→ **ASSIGNMENT**
Your task is to repeat the data exactly, every line of it.

Saved entries:
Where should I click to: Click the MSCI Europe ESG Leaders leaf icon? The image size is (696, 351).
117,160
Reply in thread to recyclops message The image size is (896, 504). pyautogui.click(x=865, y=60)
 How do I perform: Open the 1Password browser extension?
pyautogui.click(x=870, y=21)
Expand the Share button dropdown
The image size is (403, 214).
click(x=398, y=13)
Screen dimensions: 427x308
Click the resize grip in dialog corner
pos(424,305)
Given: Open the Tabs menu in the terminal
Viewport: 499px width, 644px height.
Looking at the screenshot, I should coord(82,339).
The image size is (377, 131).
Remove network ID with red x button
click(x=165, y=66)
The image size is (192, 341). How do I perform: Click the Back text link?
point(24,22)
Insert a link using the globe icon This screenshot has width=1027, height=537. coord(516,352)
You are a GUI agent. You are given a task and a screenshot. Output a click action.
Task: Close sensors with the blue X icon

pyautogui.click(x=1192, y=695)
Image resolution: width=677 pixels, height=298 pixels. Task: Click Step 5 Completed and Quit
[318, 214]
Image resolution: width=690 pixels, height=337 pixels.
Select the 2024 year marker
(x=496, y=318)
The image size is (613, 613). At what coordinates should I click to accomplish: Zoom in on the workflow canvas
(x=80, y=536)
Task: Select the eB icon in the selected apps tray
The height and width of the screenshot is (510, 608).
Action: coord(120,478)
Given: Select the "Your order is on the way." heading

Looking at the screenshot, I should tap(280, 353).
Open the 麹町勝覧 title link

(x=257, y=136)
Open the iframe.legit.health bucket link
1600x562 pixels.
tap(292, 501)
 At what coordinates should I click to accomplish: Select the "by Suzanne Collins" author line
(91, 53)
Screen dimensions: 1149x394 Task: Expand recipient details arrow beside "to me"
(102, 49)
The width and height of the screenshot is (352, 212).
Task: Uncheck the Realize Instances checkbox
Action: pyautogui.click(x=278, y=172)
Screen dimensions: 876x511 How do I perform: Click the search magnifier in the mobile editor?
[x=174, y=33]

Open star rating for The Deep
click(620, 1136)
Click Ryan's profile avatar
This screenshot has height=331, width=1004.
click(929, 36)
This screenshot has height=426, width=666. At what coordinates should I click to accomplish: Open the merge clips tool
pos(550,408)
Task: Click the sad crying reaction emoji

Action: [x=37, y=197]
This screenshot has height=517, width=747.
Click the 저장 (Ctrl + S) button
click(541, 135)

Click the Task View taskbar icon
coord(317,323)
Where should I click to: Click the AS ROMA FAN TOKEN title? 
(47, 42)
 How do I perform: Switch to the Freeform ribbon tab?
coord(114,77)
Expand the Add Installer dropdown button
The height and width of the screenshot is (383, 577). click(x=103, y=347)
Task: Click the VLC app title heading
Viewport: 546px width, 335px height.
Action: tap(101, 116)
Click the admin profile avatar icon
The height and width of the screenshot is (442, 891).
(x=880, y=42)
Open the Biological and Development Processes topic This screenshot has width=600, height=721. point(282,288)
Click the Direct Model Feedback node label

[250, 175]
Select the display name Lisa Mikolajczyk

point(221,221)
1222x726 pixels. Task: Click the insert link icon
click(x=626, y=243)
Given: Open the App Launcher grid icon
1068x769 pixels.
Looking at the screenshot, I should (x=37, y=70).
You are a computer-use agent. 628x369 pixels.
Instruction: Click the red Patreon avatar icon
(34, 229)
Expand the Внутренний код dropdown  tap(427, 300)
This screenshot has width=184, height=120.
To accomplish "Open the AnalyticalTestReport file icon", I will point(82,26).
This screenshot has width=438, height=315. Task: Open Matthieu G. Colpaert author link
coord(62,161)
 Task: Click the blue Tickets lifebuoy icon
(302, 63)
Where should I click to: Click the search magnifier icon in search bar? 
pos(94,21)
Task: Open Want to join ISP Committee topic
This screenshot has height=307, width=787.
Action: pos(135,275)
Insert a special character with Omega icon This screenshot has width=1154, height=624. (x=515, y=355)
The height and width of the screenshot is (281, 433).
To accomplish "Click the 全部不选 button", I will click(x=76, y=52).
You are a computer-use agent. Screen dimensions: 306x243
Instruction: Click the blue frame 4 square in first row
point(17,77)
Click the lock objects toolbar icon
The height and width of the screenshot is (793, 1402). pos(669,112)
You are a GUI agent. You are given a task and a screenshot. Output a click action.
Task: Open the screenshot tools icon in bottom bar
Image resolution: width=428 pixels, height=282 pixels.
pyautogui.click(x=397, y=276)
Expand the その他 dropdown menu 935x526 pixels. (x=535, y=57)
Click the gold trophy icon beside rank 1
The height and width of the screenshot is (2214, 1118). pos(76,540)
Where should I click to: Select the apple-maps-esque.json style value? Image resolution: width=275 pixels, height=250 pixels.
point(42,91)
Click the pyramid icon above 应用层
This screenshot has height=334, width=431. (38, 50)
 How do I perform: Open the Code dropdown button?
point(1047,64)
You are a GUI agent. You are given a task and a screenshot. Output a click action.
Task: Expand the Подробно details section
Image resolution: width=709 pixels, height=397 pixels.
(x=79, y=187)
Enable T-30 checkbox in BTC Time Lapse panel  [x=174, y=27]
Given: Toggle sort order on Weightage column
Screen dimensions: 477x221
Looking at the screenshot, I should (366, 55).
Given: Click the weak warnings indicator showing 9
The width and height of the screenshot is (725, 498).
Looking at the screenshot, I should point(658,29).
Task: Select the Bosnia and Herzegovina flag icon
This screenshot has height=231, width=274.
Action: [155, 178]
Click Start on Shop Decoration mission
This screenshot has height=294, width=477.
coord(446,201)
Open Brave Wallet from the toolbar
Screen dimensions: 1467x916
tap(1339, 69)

→ **RESPONSE TO THIS EXERCISE**
Where should I click to: Click the MSCI Europe ESG Leaders leaf icon? The image size is (696, 351).
117,160
Reply in thread to recyclops message The image size is (896, 504). pyautogui.click(x=865, y=60)
 How do I perform: Open the 1Password browser extension?
pyautogui.click(x=870, y=21)
Expand the Share button dropdown
The image size is (403, 214).
click(x=398, y=13)
Screen dimensions: 427x308
Click the resize grip in dialog corner
pos(424,305)
Given: Open the Tabs menu in the terminal
Viewport: 499px width, 644px height.
Looking at the screenshot, I should coord(82,339).
The image size is (377, 131).
Remove network ID with red x button
click(x=165, y=66)
The image size is (192, 341). How do I perform: Click the Back text link?
point(24,22)
Insert a link using the globe icon This screenshot has width=1027, height=537. coord(516,352)
You are a GUI agent. You are given a task and a screenshot. Output a click action.
Task: Close sensors with the blue X icon

pyautogui.click(x=1192, y=695)
Image resolution: width=677 pixels, height=298 pixels. Task: Click Step 5 Completed and Quit
[318, 214]
Image resolution: width=690 pixels, height=337 pixels.
Select the 2024 year marker
(x=496, y=318)
The image size is (613, 613). At what coordinates should I click to accomplish: Zoom in on the workflow canvas
(x=80, y=536)
Task: Select the eB icon in the selected apps tray
The height and width of the screenshot is (510, 608).
Action: coord(120,478)
Given: Select the "Your order is on the way." heading

Looking at the screenshot, I should tap(280, 353).
Open the 麹町勝覧 title link

(x=257, y=136)
Open the iframe.legit.health bucket link
1600x562 pixels.
tap(292, 501)
 At what coordinates should I click to accomplish: Select the "by Suzanne Collins" author line
(91, 53)
Screen dimensions: 1149x394 Task: Expand recipient details arrow beside "to me"
(102, 49)
The width and height of the screenshot is (352, 212).
Task: Uncheck the Realize Instances checkbox
Action: pyautogui.click(x=278, y=172)
Screen dimensions: 876x511 How do I perform: Click the search magnifier in the mobile editor?
[x=174, y=33]

Open star rating for The Deep
click(620, 1136)
Click Ryan's profile avatar
This screenshot has height=331, width=1004.
click(929, 36)
This screenshot has height=426, width=666. At what coordinates should I click to accomplish: Open the merge clips tool
pos(550,408)
Task: Click the sad crying reaction emoji

Action: [x=37, y=197]
This screenshot has height=517, width=747.
Click the 저장 (Ctrl + S) button
click(541, 135)

Click the Task View taskbar icon
coord(317,323)
Where should I click to: Click the AS ROMA FAN TOKEN title? 
(47, 42)
 How do I perform: Switch to the Freeform ribbon tab?
coord(114,77)
Expand the Add Installer dropdown button
The height and width of the screenshot is (383, 577). click(x=103, y=347)
Task: Click the VLC app title heading
Viewport: 546px width, 335px height.
Action: tap(101, 116)
Click the admin profile avatar icon
The height and width of the screenshot is (442, 891).
(x=880, y=42)
Open the Biological and Development Processes topic This screenshot has width=600, height=721. point(282,288)
Click the Direct Model Feedback node label

[250, 175]
Select the display name Lisa Mikolajczyk

point(221,221)
1222x726 pixels. Task: Click the insert link icon
click(x=626, y=243)
Given: Open the App Launcher grid icon
1068x769 pixels.
Looking at the screenshot, I should (x=37, y=70).
You are a computer-use agent. 628x369 pixels.
Instruction: Click the red Patreon avatar icon
(34, 229)
Expand the Внутренний код dropdown  tap(427, 300)
This screenshot has width=184, height=120.
To accomplish "Open the AnalyticalTestReport file icon", I will point(82,26).
This screenshot has width=438, height=315. Task: Open Matthieu G. Colpaert author link
coord(62,161)
 Task: Click the blue Tickets lifebuoy icon
(302, 63)
Where should I click to: Click the search magnifier icon in search bar? 
pos(94,21)
Task: Open Want to join ISP Committee topic
This screenshot has height=307, width=787.
Action: pos(135,275)
Insert a special character with Omega icon This screenshot has width=1154, height=624. (x=515, y=355)
The height and width of the screenshot is (281, 433).
To accomplish "Click the 全部不选 button", I will click(x=76, y=52).
You are a computer-use agent. Screen dimensions: 306x243
Instruction: Click the blue frame 4 square in first row
point(17,77)
Click the lock objects toolbar icon
The height and width of the screenshot is (793, 1402). pos(669,112)
You are a GUI agent. You are given a task and a screenshot. Output a click action.
Task: Open the screenshot tools icon in bottom bar
Image resolution: width=428 pixels, height=282 pixels.
pyautogui.click(x=397, y=276)
Expand the その他 dropdown menu 935x526 pixels. (x=535, y=57)
Click the gold trophy icon beside rank 1
The height and width of the screenshot is (2214, 1118). pos(76,540)
Where should I click to: Select the apple-maps-esque.json style value? Image resolution: width=275 pixels, height=250 pixels.
point(42,91)
Click the pyramid icon above 应用层
This screenshot has height=334, width=431. (38, 50)
 How do I perform: Open the Code dropdown button?
point(1047,64)
You are a GUI agent. You are given a task and a screenshot. Output a click action.
Task: Expand the Подробно details section
Image resolution: width=709 pixels, height=397 pixels.
(x=79, y=187)
Enable T-30 checkbox in BTC Time Lapse panel  [x=174, y=27]
Given: Toggle sort order on Weightage column
Screen dimensions: 477x221
Looking at the screenshot, I should (366, 55).
Given: Click the weak warnings indicator showing 9
The width and height of the screenshot is (725, 498).
Looking at the screenshot, I should point(658,29).
Task: Select the Bosnia and Herzegovina flag icon
This screenshot has height=231, width=274.
Action: [155, 178]
Click Start on Shop Decoration mission
This screenshot has height=294, width=477.
coord(446,201)
Open Brave Wallet from the toolbar
Screen dimensions: 1467x916
tap(1339, 69)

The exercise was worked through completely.